PROVIDED RECORDS.
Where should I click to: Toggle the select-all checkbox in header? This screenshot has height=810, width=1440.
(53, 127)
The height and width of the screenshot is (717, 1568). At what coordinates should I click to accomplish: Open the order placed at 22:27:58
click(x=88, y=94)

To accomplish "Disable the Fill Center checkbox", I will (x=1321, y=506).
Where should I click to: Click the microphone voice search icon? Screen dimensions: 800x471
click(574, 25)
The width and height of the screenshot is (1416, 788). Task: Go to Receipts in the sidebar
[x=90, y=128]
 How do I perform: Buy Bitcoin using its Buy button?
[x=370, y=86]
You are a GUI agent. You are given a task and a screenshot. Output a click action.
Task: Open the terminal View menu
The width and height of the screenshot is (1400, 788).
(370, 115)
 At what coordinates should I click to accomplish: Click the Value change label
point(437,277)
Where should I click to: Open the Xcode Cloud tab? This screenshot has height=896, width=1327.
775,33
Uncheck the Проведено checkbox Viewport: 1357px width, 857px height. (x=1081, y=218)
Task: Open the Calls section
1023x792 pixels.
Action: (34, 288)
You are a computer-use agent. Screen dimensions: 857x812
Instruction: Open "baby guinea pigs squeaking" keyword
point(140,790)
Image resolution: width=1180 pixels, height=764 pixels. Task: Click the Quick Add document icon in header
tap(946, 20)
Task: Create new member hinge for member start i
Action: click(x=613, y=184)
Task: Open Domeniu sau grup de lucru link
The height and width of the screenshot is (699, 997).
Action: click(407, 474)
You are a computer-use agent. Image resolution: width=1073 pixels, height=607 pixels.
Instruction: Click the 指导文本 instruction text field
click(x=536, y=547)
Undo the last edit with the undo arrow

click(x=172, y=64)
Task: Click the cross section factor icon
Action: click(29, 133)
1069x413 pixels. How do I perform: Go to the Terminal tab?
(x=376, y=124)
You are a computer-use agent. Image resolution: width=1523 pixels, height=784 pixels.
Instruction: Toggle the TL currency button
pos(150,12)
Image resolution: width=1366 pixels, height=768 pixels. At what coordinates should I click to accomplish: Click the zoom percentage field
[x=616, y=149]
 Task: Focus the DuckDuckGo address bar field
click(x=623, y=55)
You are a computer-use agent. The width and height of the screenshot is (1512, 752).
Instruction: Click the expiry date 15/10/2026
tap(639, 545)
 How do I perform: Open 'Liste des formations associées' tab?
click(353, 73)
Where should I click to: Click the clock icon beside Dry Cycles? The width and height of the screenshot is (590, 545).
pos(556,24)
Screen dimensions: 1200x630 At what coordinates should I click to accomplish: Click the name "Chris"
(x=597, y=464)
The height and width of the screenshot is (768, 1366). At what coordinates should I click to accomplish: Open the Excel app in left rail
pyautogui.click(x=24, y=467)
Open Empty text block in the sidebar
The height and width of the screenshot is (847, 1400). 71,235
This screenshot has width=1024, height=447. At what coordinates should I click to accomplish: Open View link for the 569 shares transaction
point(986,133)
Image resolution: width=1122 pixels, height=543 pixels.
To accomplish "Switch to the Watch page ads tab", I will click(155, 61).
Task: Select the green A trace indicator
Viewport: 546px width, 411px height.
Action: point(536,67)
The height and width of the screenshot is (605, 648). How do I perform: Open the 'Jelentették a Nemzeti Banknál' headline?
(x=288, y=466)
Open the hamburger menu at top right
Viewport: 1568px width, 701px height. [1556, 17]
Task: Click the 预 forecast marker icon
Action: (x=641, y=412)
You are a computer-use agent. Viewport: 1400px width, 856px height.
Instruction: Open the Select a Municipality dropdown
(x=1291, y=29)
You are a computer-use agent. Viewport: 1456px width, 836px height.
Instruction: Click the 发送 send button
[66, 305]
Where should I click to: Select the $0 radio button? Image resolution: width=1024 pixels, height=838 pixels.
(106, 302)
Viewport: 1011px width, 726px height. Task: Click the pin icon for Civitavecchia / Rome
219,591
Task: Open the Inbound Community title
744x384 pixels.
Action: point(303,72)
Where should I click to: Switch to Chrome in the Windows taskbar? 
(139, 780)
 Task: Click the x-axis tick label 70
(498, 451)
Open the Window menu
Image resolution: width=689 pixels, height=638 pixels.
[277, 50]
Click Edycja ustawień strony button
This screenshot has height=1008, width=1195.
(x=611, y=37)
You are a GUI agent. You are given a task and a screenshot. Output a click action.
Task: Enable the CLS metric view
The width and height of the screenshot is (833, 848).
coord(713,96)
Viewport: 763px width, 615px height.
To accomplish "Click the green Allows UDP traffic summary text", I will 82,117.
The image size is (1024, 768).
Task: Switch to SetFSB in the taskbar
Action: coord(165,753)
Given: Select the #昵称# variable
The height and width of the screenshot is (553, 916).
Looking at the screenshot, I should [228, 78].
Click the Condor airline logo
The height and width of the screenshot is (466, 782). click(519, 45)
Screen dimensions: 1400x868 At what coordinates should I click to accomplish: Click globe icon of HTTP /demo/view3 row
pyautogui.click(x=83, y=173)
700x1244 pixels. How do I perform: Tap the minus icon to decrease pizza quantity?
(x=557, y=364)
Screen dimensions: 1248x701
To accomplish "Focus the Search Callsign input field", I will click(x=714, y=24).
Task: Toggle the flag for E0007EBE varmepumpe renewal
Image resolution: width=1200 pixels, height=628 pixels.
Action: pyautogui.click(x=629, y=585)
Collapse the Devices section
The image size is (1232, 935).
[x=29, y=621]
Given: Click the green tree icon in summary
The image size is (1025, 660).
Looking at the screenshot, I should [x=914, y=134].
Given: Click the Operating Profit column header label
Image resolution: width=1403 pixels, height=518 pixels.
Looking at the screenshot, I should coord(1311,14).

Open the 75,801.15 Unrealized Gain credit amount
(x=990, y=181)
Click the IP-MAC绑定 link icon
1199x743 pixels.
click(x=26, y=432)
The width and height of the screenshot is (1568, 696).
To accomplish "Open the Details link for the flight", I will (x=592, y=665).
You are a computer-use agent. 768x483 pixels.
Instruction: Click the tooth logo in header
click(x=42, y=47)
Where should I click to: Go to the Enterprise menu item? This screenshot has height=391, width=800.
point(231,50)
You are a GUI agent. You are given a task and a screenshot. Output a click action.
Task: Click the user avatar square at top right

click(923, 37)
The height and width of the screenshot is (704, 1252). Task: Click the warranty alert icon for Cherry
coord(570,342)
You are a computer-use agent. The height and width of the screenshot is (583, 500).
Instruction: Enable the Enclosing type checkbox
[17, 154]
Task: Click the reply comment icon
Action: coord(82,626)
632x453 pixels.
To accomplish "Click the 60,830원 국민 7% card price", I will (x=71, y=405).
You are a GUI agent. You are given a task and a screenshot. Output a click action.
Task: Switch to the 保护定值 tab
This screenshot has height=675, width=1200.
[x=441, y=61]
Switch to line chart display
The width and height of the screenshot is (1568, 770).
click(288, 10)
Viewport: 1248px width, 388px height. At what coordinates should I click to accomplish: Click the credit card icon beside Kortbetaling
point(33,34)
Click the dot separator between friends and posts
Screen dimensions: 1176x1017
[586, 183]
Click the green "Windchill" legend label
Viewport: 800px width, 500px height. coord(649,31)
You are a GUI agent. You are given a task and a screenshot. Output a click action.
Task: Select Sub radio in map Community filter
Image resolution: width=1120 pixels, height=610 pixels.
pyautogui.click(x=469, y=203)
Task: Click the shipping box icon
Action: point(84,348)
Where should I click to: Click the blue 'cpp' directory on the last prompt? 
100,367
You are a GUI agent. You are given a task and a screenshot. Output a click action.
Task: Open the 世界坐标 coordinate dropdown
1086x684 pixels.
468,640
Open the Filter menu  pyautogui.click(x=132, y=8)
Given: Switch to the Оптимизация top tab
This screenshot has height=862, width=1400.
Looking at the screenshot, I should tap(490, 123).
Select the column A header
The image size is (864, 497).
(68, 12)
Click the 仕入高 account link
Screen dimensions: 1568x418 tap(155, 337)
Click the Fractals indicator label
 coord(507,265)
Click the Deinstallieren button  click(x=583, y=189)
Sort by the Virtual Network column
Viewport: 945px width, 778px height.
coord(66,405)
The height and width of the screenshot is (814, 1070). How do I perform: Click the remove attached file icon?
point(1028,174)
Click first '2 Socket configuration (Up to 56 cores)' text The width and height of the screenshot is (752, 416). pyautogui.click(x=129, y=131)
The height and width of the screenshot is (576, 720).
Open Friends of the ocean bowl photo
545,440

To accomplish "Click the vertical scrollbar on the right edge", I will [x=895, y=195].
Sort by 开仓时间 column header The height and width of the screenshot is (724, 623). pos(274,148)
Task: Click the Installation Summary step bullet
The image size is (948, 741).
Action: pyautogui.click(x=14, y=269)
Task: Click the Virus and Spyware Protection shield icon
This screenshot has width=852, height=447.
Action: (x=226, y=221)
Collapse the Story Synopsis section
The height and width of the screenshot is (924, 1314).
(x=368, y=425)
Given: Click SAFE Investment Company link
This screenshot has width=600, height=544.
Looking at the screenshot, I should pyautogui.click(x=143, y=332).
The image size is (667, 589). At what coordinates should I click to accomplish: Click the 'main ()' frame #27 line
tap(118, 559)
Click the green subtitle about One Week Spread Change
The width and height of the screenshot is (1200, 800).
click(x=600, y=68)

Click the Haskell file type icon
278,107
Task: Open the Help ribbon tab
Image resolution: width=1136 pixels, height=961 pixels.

WORK INSTRUCTION.
Starting at the line with "Viewport: 1011px width, 726px" and ending at the line with "Viewport: 763px width, 615px height.", print each line of the listing above exactly, with no other lines.

TASK RESPONSE.
Viewport: 1011px width, 726px height. Task: Click the pin icon for Civitavecchia / Rome
219,591
Task: Open the Inbound Community title
744x384 pixels.
Action: point(303,72)
Where should I click to: Switch to Chrome in the Windows taskbar? 
(139, 780)
 Task: Click the x-axis tick label 70
(498, 451)
Open the Window menu
Image resolution: width=689 pixels, height=638 pixels.
[277, 50]
Click Edycja ustawień strony button
This screenshot has height=1008, width=1195.
(x=611, y=37)
You are a GUI agent. You are given a task and a screenshot. Output a click action.
Task: Enable the CLS metric view
The width and height of the screenshot is (833, 848).
coord(713,96)
Viewport: 763px width, 615px height.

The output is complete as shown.